Bowl of granola


Packed with oats, almonds, cashews, and pumpkin seeds, this granola is enjoyable for anytime of the day.

Recipe By
Valerie Gordon
Prep Time
10 Minutes
Cook Time
1 Hour 40 Minutes
10 Cups
3 cups rolled oats
1 cup sliced raw almonds
I cup roughly chopped cashews
1 cup raw pumpkin seeds
3/4 cup sweetened shredded coconut
1/2 cup light brown sugar
1/2 cup honey
1/2 cup canola oil
1 1/2 teaspoons kosher salt
2 teaspoon vanilla extract
Recipe Card


• Heat the oven to 250° F.  Line 2 baking sheets with parchment paper or silicone liners.

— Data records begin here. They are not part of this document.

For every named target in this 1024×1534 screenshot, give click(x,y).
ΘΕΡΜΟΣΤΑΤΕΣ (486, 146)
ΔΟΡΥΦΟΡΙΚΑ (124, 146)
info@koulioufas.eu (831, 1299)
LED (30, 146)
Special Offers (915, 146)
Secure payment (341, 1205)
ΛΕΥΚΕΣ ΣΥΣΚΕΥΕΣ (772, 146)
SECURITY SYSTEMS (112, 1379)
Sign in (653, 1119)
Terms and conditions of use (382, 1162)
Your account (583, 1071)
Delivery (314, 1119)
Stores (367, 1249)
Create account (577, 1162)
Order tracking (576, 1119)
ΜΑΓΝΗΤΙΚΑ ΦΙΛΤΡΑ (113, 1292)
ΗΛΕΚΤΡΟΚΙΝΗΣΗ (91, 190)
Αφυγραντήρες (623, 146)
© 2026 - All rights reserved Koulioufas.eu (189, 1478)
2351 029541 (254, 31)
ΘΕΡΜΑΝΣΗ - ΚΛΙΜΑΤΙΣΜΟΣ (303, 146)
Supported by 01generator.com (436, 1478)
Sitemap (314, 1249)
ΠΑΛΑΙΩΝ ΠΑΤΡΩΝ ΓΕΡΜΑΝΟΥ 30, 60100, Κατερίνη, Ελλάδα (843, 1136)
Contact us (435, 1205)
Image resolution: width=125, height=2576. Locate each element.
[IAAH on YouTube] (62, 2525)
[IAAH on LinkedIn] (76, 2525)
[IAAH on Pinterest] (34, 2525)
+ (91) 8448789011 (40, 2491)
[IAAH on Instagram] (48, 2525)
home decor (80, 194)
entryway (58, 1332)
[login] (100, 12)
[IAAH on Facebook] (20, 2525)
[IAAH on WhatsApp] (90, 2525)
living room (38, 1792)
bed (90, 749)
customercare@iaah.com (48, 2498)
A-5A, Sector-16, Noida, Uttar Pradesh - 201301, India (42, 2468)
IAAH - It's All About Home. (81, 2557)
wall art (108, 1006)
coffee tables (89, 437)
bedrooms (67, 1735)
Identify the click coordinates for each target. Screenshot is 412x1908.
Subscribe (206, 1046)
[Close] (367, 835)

• Mix together the oats, almonds, cashews, pumpkin seeds, and coconut in a large bowl.

• Combine the brown sugar, honey, canola oil, salt, and vanillla in a small bowl. Pour over the    dry ingredients and mix thoroughly with your hands. Make sure all the dry ingredients are evenly moistened, and scrape the sides and bottom of the bowl to incorporate all of the ingredients.

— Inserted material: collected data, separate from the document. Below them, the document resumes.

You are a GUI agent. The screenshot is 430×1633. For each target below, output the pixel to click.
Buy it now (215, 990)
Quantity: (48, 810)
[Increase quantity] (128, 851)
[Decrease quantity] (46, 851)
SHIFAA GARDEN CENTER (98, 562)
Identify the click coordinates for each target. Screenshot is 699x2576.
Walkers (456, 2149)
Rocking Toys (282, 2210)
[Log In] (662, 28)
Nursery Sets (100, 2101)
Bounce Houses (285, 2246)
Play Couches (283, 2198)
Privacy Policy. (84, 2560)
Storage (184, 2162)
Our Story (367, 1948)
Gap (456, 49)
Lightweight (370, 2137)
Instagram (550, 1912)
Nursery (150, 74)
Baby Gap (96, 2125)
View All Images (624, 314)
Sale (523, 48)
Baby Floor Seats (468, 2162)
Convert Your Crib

• Spread the mixture evenly onto one of the prepared baking sheets. Bake for 1 hour. Stir the granola with a wooden spoon, spread it out evenly with an offset spatula, and bake for an additional 40 minutes, or until golden brown.

• Transfer the granola to the second baking sheet, spreading it evenly with an offset spatula. Set aside in a cool area for at least 2 hours, until completely cool. Break into pieces.


• The granola can be stored in an airtight container for up to 2 weeks.